## [Assignment]
When checking the entries below, count every line with the word "width", then give only that number.
----- Records for processing
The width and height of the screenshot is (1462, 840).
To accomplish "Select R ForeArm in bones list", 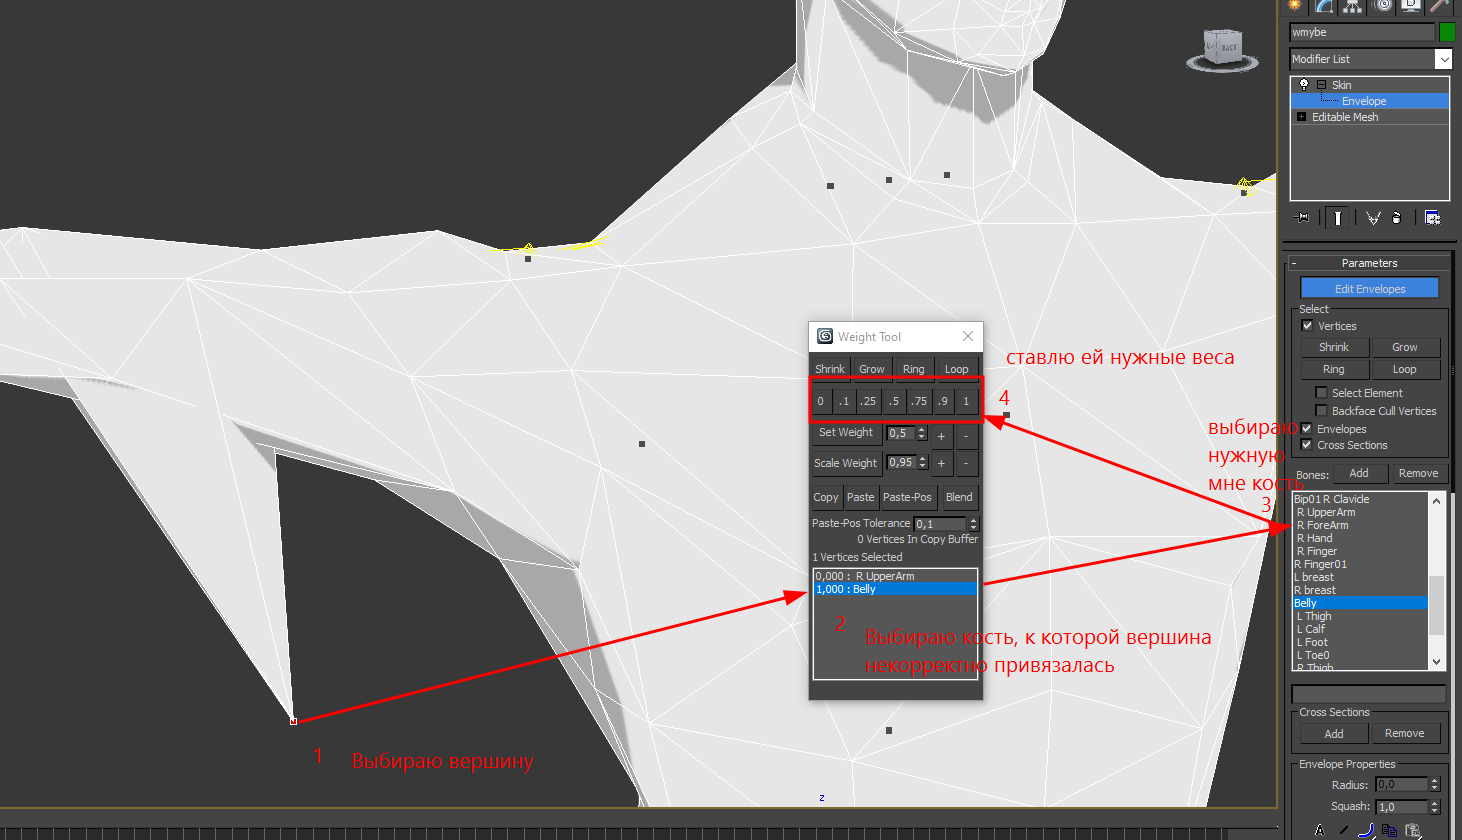I will coord(1322,525).
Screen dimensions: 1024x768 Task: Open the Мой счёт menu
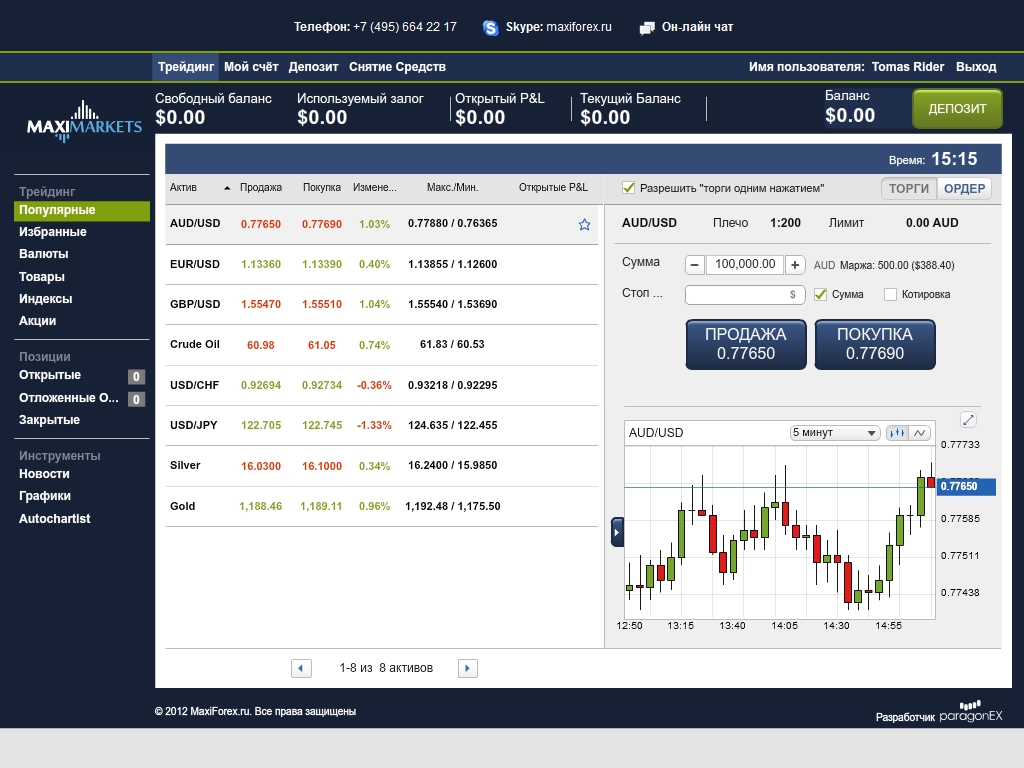(x=251, y=67)
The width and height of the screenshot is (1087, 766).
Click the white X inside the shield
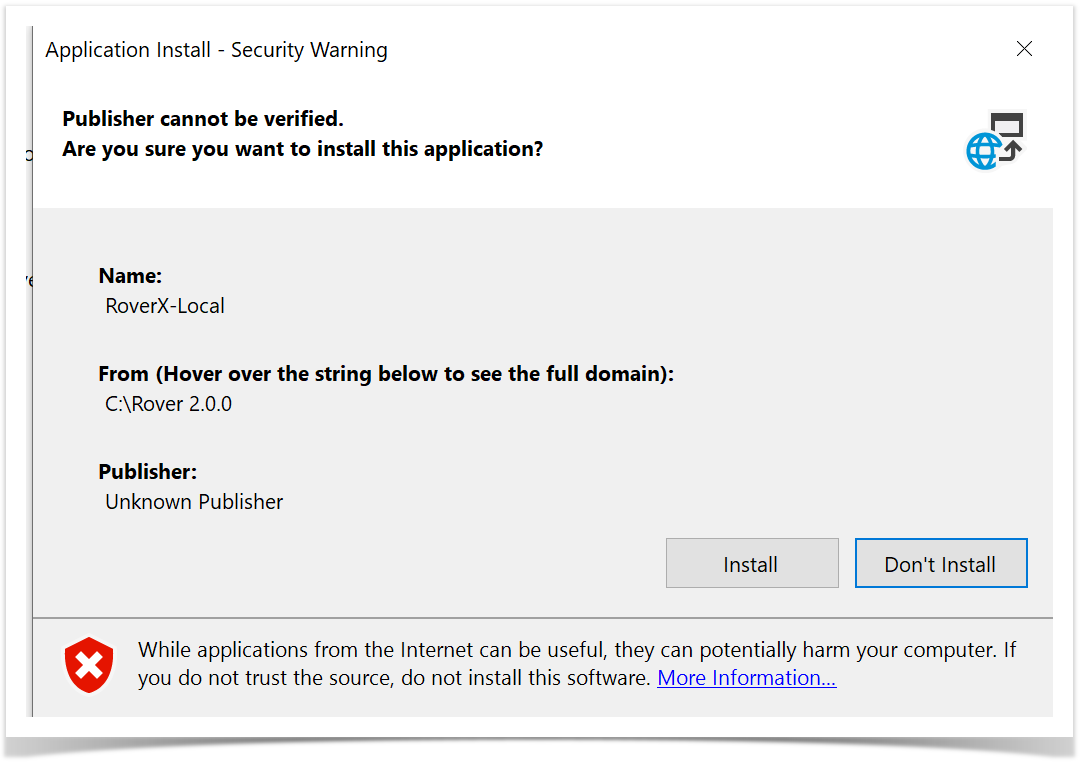click(x=89, y=664)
----------
## [Task answer]
2